The U.S. National ALS Registry indicates that the average age of disease onset is roughly 54 years, with only around 13% of patients developing symptoms before the age of 40 (only 59 cases of juvenile ALS were recorded in the database as of 2018).3
The rarity of JALS, however, hasn’t stopped researchers from investigating novel therapies to slow the progression of the disease. While JALS is more likely to be linked to a genetic mutation than adult-onset ALS, most cases still occur in young people with no family history of ALS. This makes research more complex as therapies may only be helpful to a handful of patients.

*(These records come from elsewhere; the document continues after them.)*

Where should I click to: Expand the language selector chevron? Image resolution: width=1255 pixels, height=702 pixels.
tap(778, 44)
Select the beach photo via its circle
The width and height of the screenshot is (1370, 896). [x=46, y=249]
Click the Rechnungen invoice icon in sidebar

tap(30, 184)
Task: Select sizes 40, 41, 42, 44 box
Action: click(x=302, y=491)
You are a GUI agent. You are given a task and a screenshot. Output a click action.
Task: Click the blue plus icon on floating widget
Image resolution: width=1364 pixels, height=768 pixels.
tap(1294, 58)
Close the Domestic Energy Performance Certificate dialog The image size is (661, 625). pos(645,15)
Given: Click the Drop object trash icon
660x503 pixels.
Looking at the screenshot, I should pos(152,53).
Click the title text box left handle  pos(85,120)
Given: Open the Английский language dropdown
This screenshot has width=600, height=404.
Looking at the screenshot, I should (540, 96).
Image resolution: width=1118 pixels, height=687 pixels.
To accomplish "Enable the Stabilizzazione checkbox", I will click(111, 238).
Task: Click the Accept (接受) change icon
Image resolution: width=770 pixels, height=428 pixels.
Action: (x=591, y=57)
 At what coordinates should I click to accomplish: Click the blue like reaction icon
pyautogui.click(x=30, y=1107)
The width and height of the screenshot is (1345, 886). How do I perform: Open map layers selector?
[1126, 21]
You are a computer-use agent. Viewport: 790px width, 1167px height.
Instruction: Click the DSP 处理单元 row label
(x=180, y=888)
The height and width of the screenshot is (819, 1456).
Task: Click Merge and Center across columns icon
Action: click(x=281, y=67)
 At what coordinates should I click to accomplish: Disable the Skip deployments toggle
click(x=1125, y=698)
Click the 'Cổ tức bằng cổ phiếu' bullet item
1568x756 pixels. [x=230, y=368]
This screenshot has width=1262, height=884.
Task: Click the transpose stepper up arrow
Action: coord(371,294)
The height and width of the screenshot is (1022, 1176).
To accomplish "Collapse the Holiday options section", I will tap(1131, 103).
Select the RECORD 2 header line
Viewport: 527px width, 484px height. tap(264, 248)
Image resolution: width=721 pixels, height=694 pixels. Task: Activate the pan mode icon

What is the Biology Behind Juvenile ALS?
Juvenile ALS targets the upper and lower motor neurons of the brain and spinal cord. As these neurons slowly degenerate, they cause a patient to lose voluntary control over specific muscles. These muscles may be the ones that control actions such as speaking, walking, facial movements, bladder function, and more.
In some cases, juvenile ALS patients can experience paralysis while still in childhood. The rate of disease progression can be hard to predict, and some patients may take decades to develop paralysis.4 Typically, JALS progresses more slowly than those diagnosed with adult-onset ALS, and in many cases, survival rates are better, with patients living for decades.5
Juvenile ALS is sometimes mistaken for another motor neuron disease called primary lateral sclerosis (PLS). PLS is a recessive genetic disease and therefore has to be inherited from both parents (even though the parents may not have the disease themselves). When PLS occurs in children, it progresses slowly and is not fatal. More research is needed, but the two diseases may be related.6

What are the Symptoms of Juvenile ALS?
Symptoms of juvenile ALS vary depending on the gene mutation, so various subtypes of the disease exist. For example, gene mutations in the Fused in Sarcoma (FUS) gene may present as muscle wasting, weakness, spasticity, and over-responsible reflexes (hyperreflexia), with patients experiencing rapid deterioration of the muscles within 1 to 2 years of onset.7
On the other hand, a mutation in the Senataxin (SETX) gene is associated with an autosomal dominant form of JALS named ALS4. Meaning a single copy of mutant SETX inherited from one parent is enough to cause the disease. This form of ALS has an average age of onset of 16 years, causes symptoms more often in males than females, and progresses slowly. Generally, taking years to progress to weakness in the muscles in the upper and lower extremities.8
There are many more forms of juvenile ALS with different causes and prognoses.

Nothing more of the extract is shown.